Brendan Frey,

University of Toronto

 

 

 

Abstract

The Affinity Propagation Algorithm for Identifying Data Centers

How would you identify a small number of face images that together accurately represent a data set of face images? How would you identify a small number of sentences that accurately reflect the content of a document? How would you identify a small number of cities that are most easily accessible from all other cities by commercial airline? How would you identify segments of DNA that reflect the expression properties of genes? Data centers, or exemplars, are traditionally found by randomly choosing an initial subset of data points and then iteratively refining it, but this only works well if that initial choice is close to a good solution. I'll describe a method called 'affinity propagation', which takes as input measures of similarity between pairs of data points, akin to kernels. Real-valued messages are exchanged between data points until a high-quality set of exemplars and corresponding clusters gradually emerges. I'll describe results we obtained when we used affinity propagation to identify exemplars and corresponding clusters in the above applications. Affinity propagation uniformly found clusters with much lower error than those found by other methods, and it did so in a fraction of the amount of time.
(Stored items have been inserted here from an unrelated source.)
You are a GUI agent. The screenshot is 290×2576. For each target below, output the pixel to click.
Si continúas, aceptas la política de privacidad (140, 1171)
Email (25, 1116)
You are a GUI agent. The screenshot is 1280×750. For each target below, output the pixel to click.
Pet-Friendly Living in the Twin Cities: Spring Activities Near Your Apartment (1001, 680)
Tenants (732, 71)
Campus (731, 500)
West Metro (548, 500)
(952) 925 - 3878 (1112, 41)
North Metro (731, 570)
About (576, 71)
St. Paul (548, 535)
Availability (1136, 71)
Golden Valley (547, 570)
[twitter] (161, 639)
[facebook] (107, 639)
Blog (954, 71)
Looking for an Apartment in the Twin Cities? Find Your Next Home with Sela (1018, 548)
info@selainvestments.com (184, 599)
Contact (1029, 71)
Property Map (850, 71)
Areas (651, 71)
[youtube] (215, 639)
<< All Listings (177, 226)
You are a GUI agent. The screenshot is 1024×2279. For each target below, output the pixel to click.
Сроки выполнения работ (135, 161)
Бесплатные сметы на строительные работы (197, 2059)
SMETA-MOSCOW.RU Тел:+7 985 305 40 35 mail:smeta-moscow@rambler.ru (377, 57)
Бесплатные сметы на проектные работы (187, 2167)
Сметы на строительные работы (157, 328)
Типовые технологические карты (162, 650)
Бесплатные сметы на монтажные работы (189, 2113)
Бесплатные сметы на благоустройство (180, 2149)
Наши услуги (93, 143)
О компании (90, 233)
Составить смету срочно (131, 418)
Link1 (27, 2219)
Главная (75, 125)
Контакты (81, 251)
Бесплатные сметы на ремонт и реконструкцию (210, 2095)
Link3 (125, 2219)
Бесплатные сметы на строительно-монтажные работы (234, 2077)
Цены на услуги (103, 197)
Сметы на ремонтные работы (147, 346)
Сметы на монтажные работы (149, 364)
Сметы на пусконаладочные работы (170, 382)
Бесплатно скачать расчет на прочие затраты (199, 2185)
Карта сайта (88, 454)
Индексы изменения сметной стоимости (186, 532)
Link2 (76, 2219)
Affinity propagation can be implemented in a few lines of MATLAB code.

 

About the Speaker

 

Brendan Frey received his PhD from the University of Toronto in 1997. From 1997 to 1999, he was a Beckman Fellow at the University of Illinois at Urbana Champaign and then he joined the Department of Computer Science at the University of Waterloo as an Assistant Professor. In 2001, Dr. Frey moved to the University of Toronto, where he is now an Associate Professor in Electrical and Computer Engineering, with cross-appointments to Computer Science and the Centre for Cellular and Bio-molecular Research.

He has consulted for Microsoft Research and various startup companies in the Toronto area. Dr. Frey is the author of the book Graphical Models for Machine Learning and Digital Communication and studies machine learning, probabilistic graphical models, molecular biology, computer vision and iterative decoding. Dr. Frey's most highly-cited work is on 'factor graphs and the sum-product algorithm'. In 2005, Dr. Frey's work on computational 'epitomes' with applications in vision received honorable mention for Best Paper at the IEEE Conference on Computer Vision and Pattern Recognition.

Dr. Frey's 2005 Nature Genetics paper reporting the first-ever exon-resolution analysis of the mammalian genome stirred up controversy in the molecular biology and genomics communities, which was reconciled in his favour in the March 2006 issue of Science. Dr. Frey is a Fellow of the Canadian Institute for Advanced Research, a winner of the Premier's Research Excellence Award, a former Fellow of the Beckman Foundation and a recipient of the NSERC 1967 Science and Engineering Award.